⟨

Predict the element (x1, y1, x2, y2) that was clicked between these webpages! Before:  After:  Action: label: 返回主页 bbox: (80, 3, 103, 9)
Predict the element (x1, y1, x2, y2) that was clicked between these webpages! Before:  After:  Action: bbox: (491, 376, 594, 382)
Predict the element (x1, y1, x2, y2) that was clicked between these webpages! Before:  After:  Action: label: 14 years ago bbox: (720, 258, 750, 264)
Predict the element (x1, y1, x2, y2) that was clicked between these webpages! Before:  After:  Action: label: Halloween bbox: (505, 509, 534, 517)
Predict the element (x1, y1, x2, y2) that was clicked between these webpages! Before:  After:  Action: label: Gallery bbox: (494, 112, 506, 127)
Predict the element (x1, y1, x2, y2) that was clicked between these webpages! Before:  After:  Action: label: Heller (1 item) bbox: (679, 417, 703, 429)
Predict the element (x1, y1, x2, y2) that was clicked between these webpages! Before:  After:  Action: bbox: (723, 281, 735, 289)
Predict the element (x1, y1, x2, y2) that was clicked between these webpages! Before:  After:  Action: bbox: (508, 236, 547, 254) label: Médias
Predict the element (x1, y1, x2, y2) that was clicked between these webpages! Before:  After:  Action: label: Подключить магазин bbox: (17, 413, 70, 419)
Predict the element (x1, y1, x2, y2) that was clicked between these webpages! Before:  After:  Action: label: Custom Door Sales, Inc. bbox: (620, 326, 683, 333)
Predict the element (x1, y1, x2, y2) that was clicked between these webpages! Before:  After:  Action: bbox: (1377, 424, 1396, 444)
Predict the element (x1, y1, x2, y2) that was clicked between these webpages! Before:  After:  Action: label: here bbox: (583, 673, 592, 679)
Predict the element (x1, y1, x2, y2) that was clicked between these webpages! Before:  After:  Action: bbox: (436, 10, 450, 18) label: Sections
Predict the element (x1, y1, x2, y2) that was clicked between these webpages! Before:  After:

⟩

Exercise
Recast the material from the start through the line containing "413, 70, 419)" as a numbered list, leaving out blank lines.

Expected answer
1. Predict the element (x1, y1, x2, y2) that was clicked between these webpages! Before:  After:  Action: label: 返回主页 bbox: (80, 3, 103, 9)
2. Predict the element (x1, y1, x2, y2) that was clicked between these webpages! Before:  After:  Action: bbox: (491, 376, 594, 382)
3. Predict the element (x1, y1, x2, y2) that was clicked between these webpages! Before:  After:  Action: label: 14 years ago bbox: (720, 258, 750, 264)
4. Predict the element (x1, y1, x2, y2) that was clicked between these webpages! Before:  After:  Action: label: Halloween bbox: (505, 509, 534, 517)
5. Predict the element (x1, y1, x2, y2) that was clicked between these webpages! Before:  After:  Action: label: Gallery bbox: (494, 112, 506, 127)
6. Predict the element (x1, y1, x2, y2) that was clicked between these webpages! Before:  After:  Action: label: Heller (1 item) bbox: (679, 417, 703, 429)
7. Predict the element (x1, y1, x2, y2) that was clicked between these webpages! Before:  After:  Action: bbox: (723, 281, 735, 289)
8. Predict the element (x1, y1, x2, y2) that was clicked between these webpages! Before:  After:  Action: bbox: (508, 236, 547, 254) label: Médias
9. Predict the element (x1, y1, x2, y2) that was clicked between these webpages! Before:  After:  Action: label: Подключить магазин bbox: (17, 413, 70, 419)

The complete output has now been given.